You can show deeper levels by default by using the following configuration, indicating how many levels should be displayed:

html_theme_options = {
  "show_toc_level": 2
}

All headings up to and including the level specified will now be shown regardless of what is displayed on the page.

Remove the sidebar from some pages

If you'd like the left sidebar to be removed from a page, you can use the following configuration in conf.py:

html_sidebars = {
  "pagename": []
}

This works for glob-style patterns as well. For example:

html_sidebars = {
  "folder/*": []
}

If you'd like to remove the left sidebar from all pages of your documentation, use this pattern:

html_sidebars = {
  "**": []
}

For information about configuring the sidebar's contents, see configure-sidebar.

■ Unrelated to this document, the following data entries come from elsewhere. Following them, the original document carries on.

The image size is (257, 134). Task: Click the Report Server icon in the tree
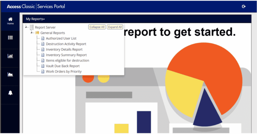click(x=32, y=27)
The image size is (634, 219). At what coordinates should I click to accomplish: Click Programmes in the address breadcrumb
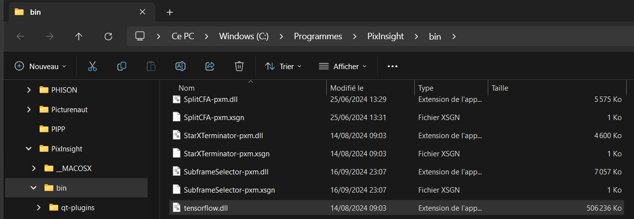click(x=318, y=36)
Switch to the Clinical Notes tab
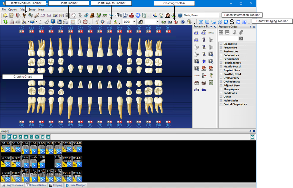Viewport: 293px width, 188px height. (36, 185)
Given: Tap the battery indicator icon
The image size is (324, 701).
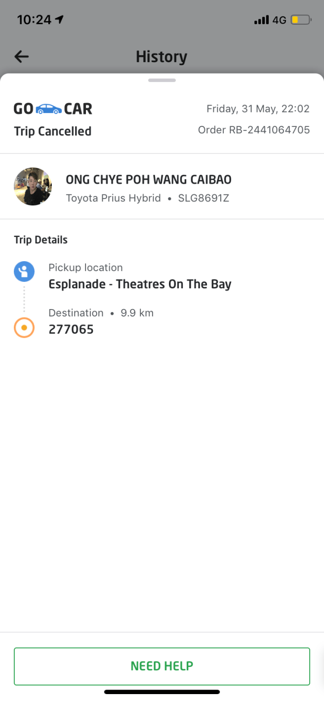Looking at the screenshot, I should (300, 20).
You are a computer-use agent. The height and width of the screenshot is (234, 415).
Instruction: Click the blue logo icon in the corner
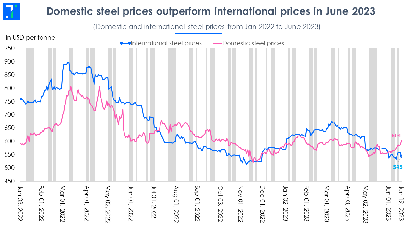coord(11,11)
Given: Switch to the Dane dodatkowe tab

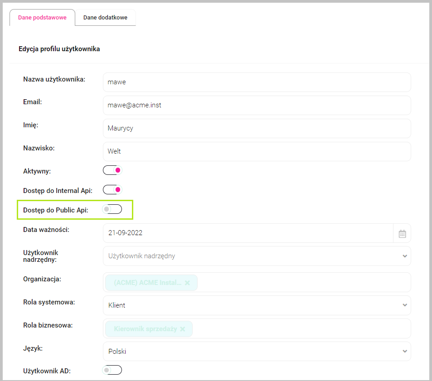Looking at the screenshot, I should 105,18.
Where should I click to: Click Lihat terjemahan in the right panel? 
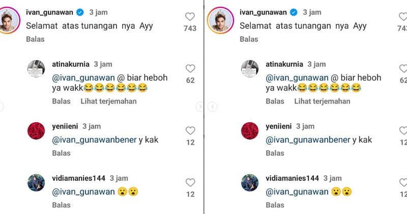click(x=322, y=101)
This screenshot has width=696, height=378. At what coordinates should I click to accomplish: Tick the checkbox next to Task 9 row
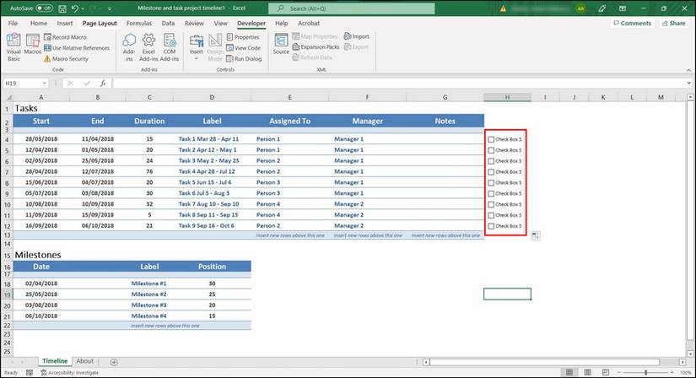pyautogui.click(x=491, y=226)
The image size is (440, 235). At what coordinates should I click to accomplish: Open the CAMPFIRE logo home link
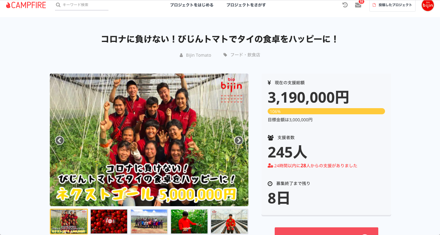click(x=26, y=5)
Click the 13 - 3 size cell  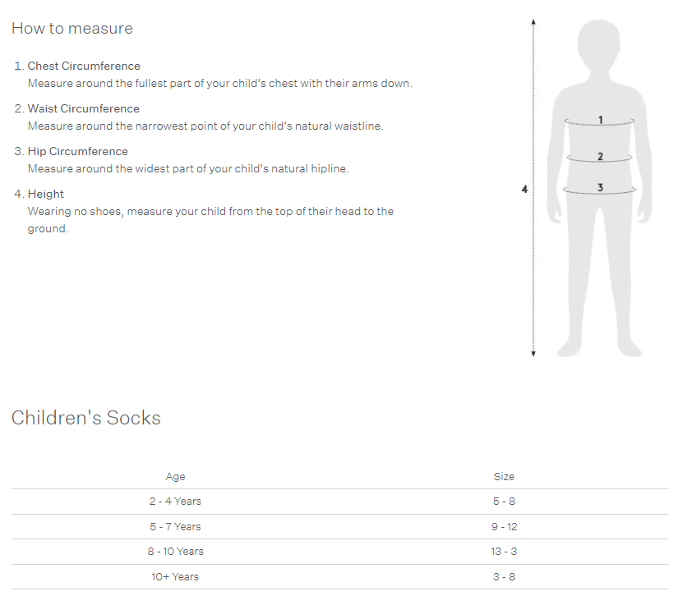(x=504, y=552)
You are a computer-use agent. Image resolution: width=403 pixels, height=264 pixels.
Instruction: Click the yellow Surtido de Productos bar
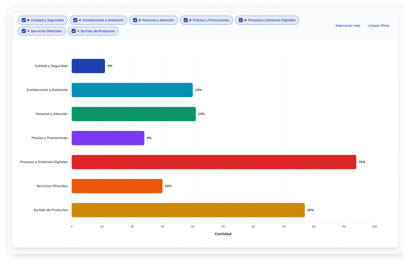(x=188, y=210)
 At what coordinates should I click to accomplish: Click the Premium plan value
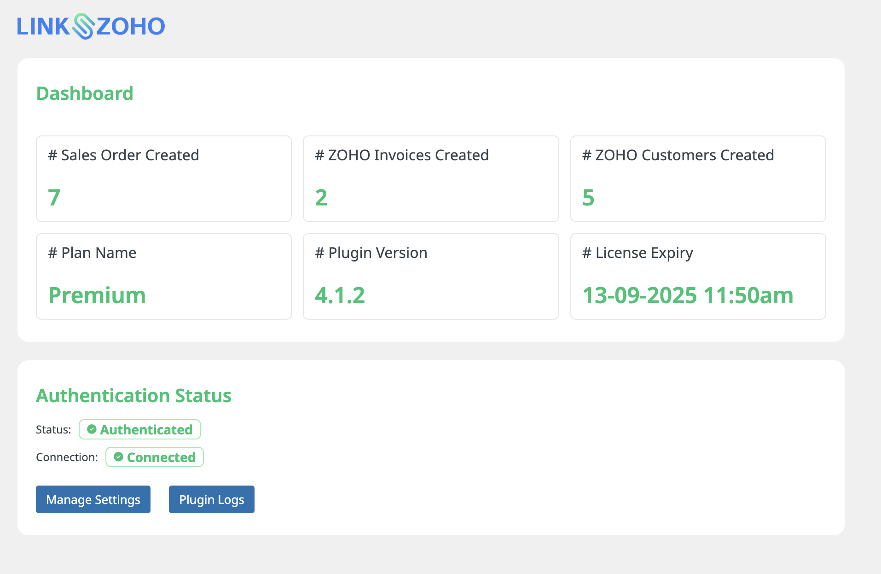pyautogui.click(x=97, y=295)
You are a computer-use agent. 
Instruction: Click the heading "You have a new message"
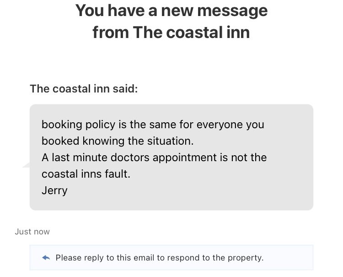tap(172, 11)
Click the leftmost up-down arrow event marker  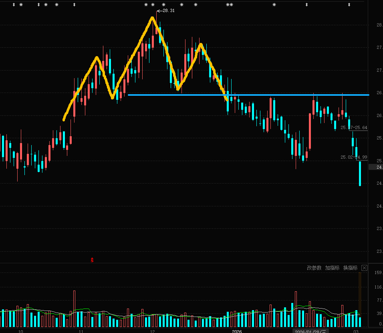pos(14,5)
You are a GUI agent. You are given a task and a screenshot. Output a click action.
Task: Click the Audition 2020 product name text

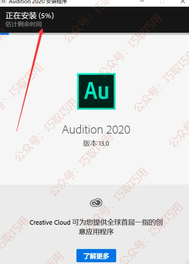pos(96,130)
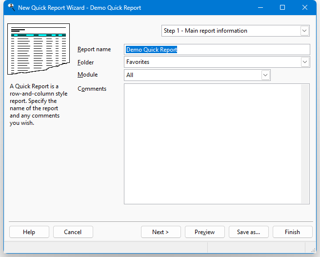
Task: Click the wizard icon in the title bar
Action: (x=11, y=7)
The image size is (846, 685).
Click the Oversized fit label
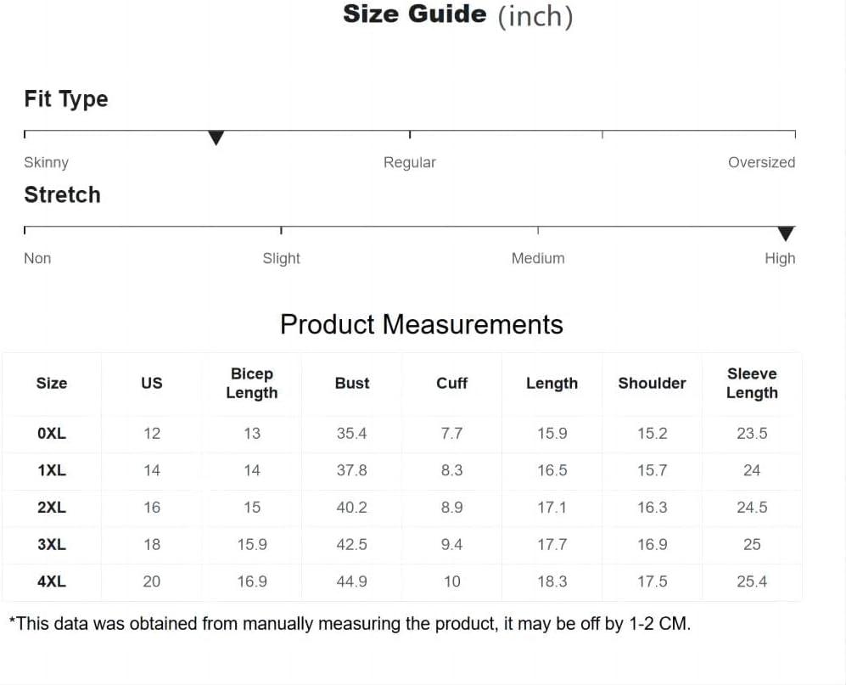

Configure the navbar center alignment

By default, the navigation bar center area will align with the content on your page. This equals the following default configuration:

html_theme_options = {
   ...
   "navbar_align": "content"
   ...
}

If instead you'd like these items to snap to the left (closer to the logo), use this configuration:

html_theme_options = {
   ...
   "navbar_align": "left"
   ...
}

If you'd like these items to snap to the right of the page, use this configuration:

html_theme_options = {
   ...
   "navbar_align": "right"
   ...
}

Adding ethical advertisements to your sidebar in ReadTheDocs

If you're hosting your documentation on ReadTheDocs, you should consider adding an explicit placement for their ethical advertisements. These are non-tracking advertisements from ethical companies, and they help ReadTheDocs sustain themselves and their free service.

Ethical advertisements are added to your sidebar by default. To ensure they are there if you manually update your sidebar, ensure that the sidebar-ethical-ads.html template is added to your list. For example:

html_sidebars = {
    "**": ["search-field.html", "sidebar-nav-bs.html", "sidebar-ethical-ads.html"]
}

Improve build speed and performance

By default this theme includes all of your documentation links in a collapsible sidebar. However, this may slow down your documentation builds considerably if you have a lot of documentation pages. This is most common with documentation for projects with a large API, which use the .. autosummary:: directive to generate API documentation.

To improve the performance of your builds in these cases, see navigation-depth.